_BRIEF_
Put the lines of the material below, starting at the line that contains "Describe the element at coordinates (282, 53)" and ending at the line that contains "image-icon is located", into a JSON list of strings with one string per line and no blank lines. Leave the pictures out of your answer.

(Beginning of DATA FOR THIS TASK)

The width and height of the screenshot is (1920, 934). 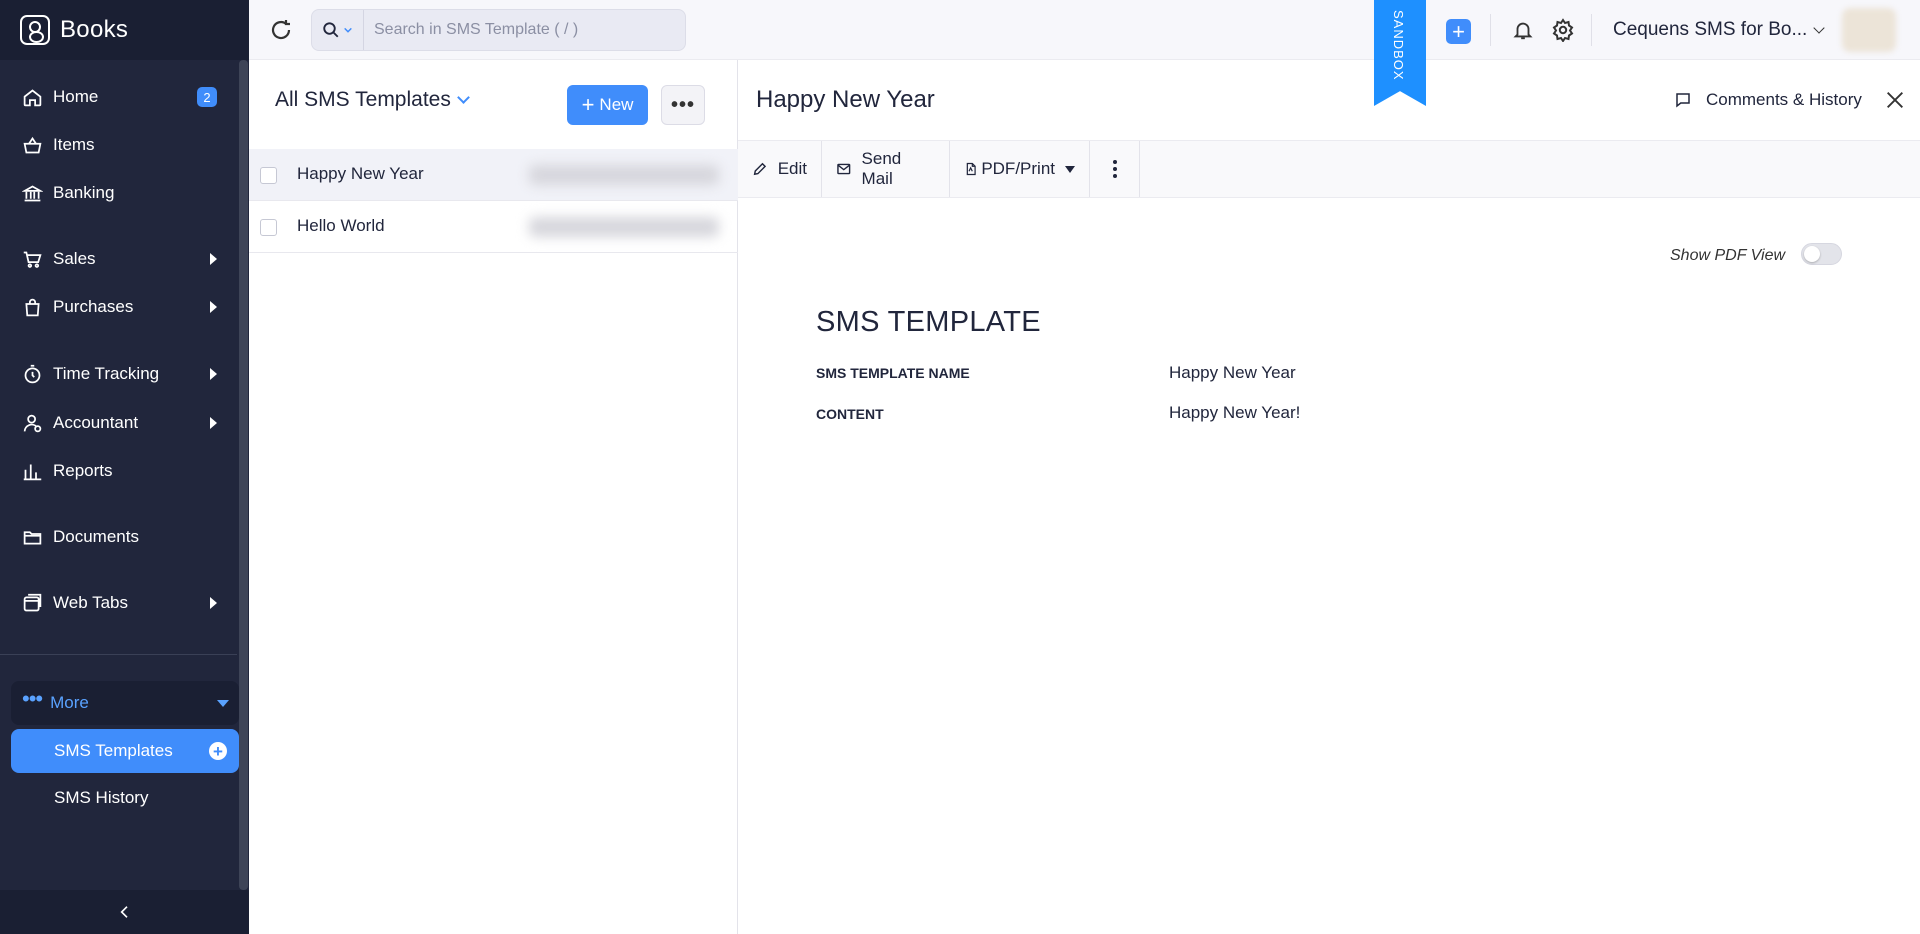 What do you see at coordinates (341, 226) in the screenshot?
I see `row-name: Hello World` at bounding box center [341, 226].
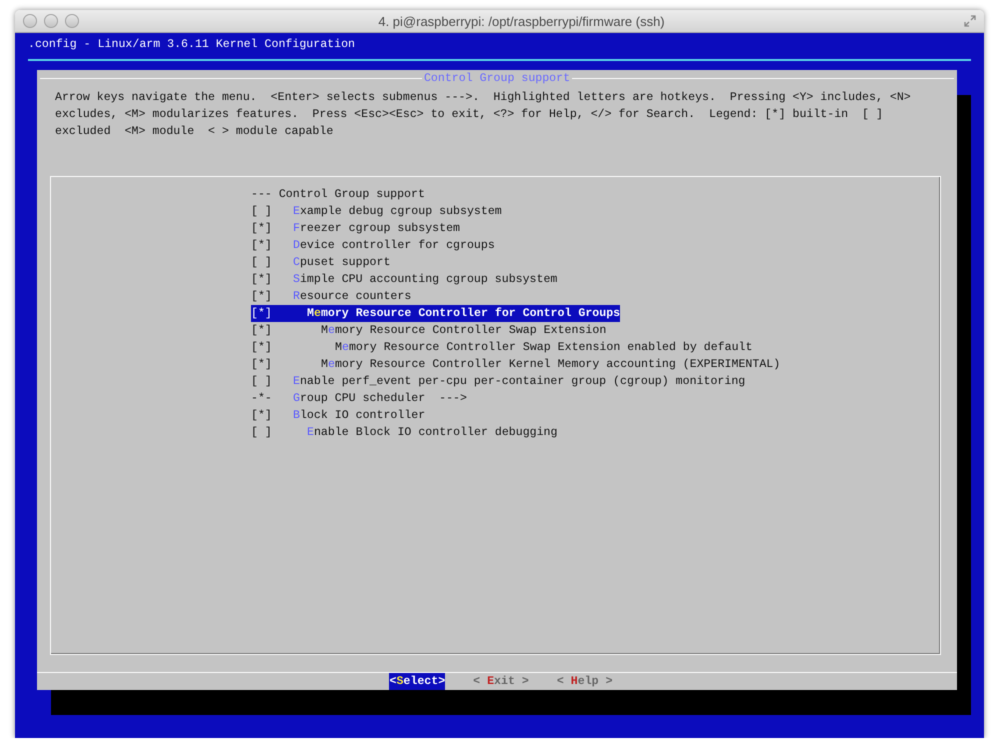  Describe the element at coordinates (484, 98) in the screenshot. I see `help-text: Arrow keys navigate the menu. <Enter> selects submenus --->. Highlighted letters are hotkeys. Pressing <Y> includes, <N>` at that location.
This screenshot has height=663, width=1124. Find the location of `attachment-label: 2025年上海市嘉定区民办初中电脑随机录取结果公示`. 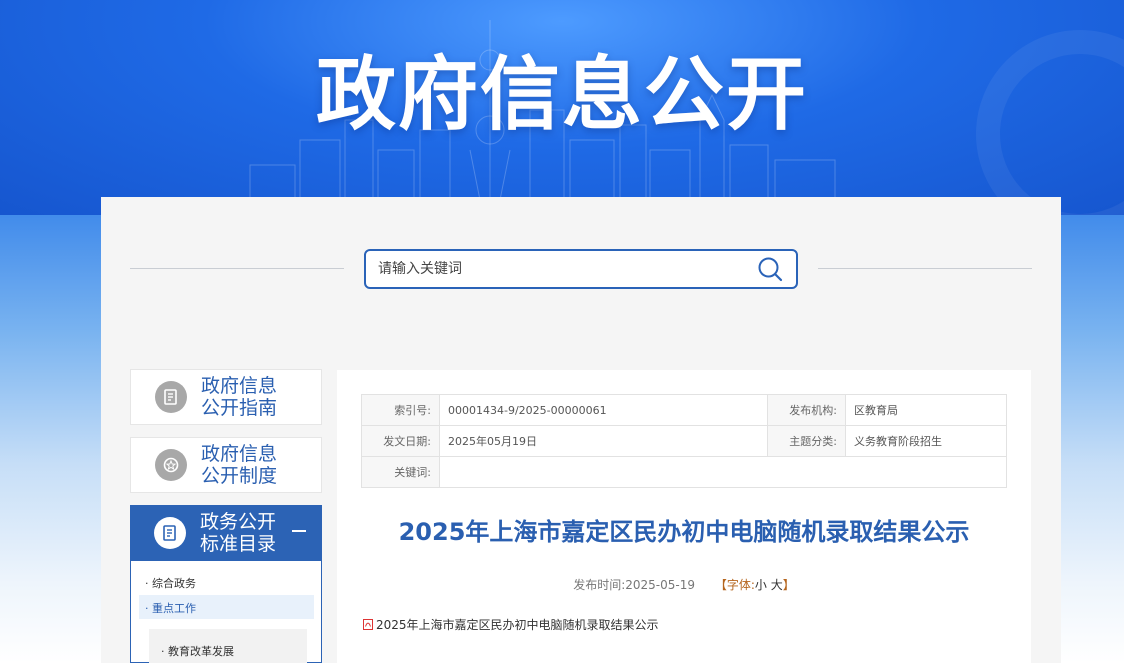

attachment-label: 2025年上海市嘉定区民办初中电脑随机录取结果公示 is located at coordinates (518, 625).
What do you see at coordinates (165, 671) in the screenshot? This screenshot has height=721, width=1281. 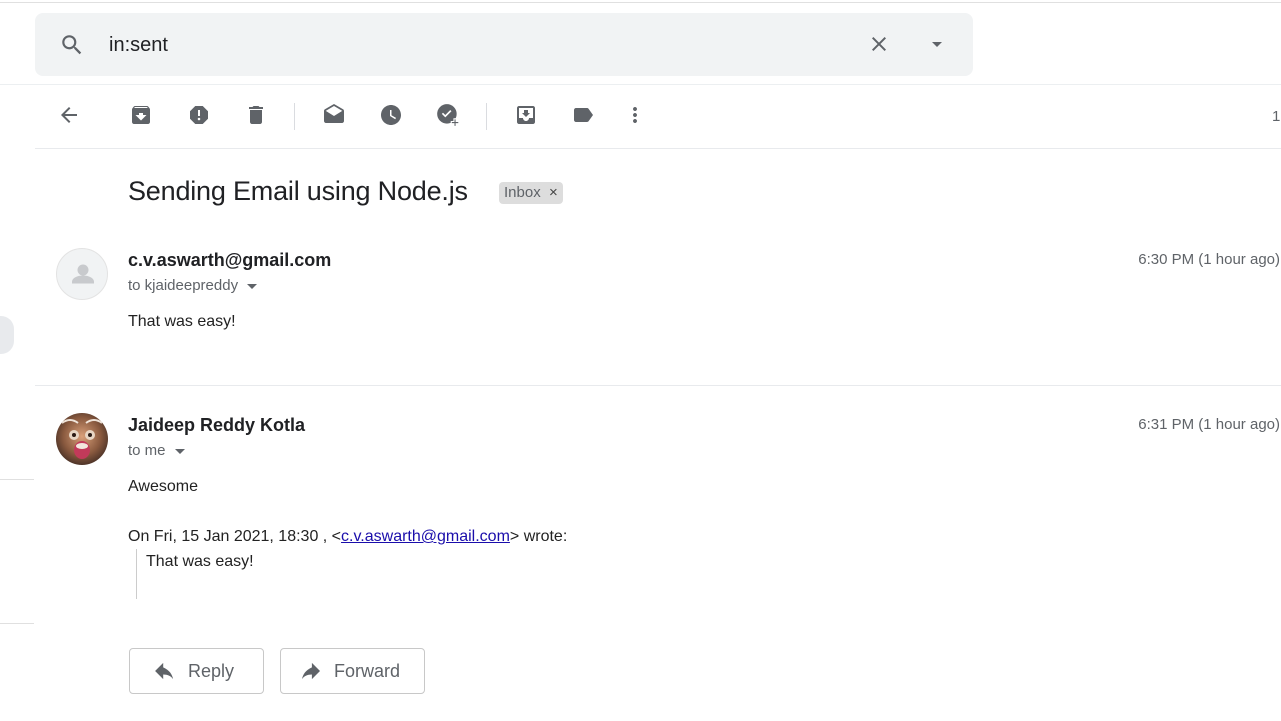 I see `reply-icon` at bounding box center [165, 671].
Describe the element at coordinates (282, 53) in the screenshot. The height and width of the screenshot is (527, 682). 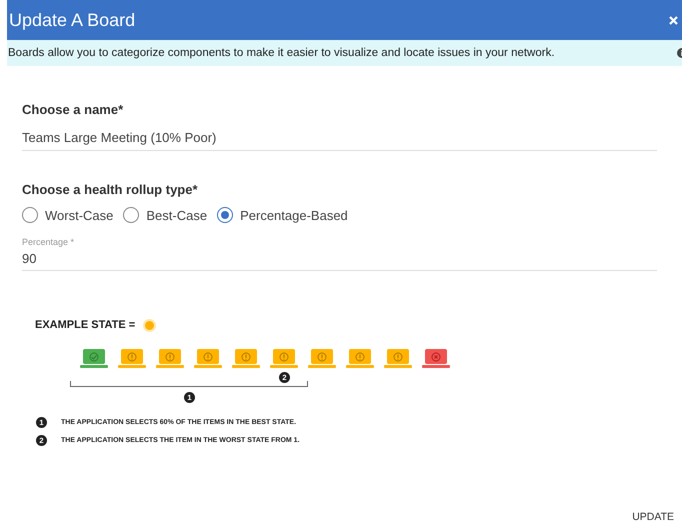
I see `info-text: Boards allow you to categorize components to make it easier to visualize and locate issues in your network.` at that location.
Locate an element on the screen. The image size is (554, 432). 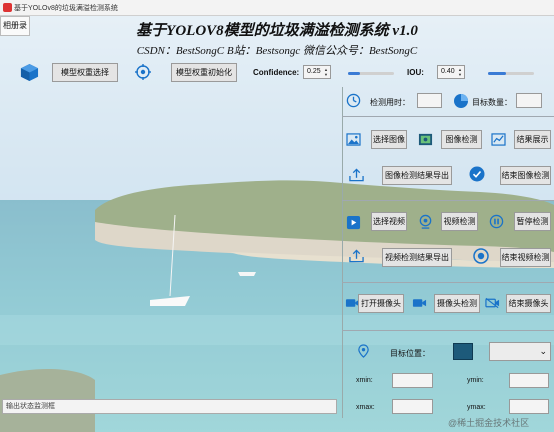
image-icon is located at coordinates (354, 140).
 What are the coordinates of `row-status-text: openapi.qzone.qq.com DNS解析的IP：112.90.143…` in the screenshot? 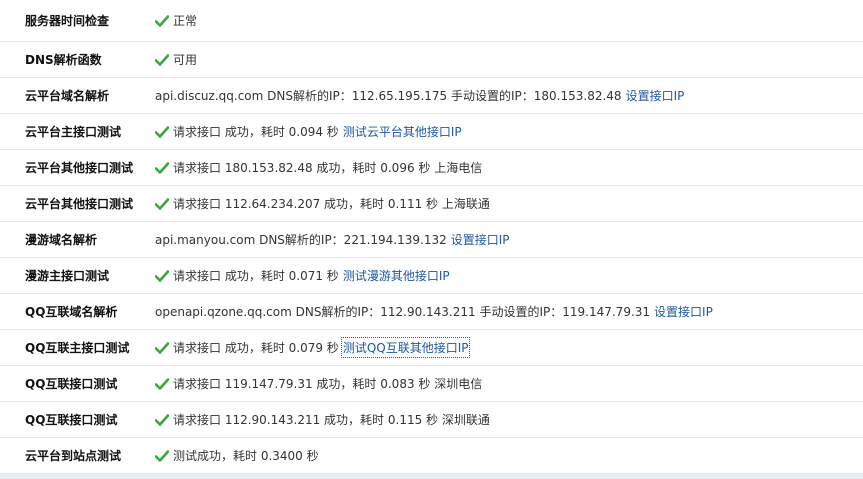 It's located at (403, 312).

(End of DATA FOR THIS TASK)

_SOLUTION_
[
  "Describe the element at coordinates (282, 53) in the screenshot. The height and width of the screenshot is (527, 682). ",
  "I see `info-text: Boards allow you to categorize components to make it easier to visualize and locate issues in your network.` at that location.",
  "Locate an element on the screen. The image size is (554, 432). ",
  "image-icon is located at coordinates (354, 140)."
]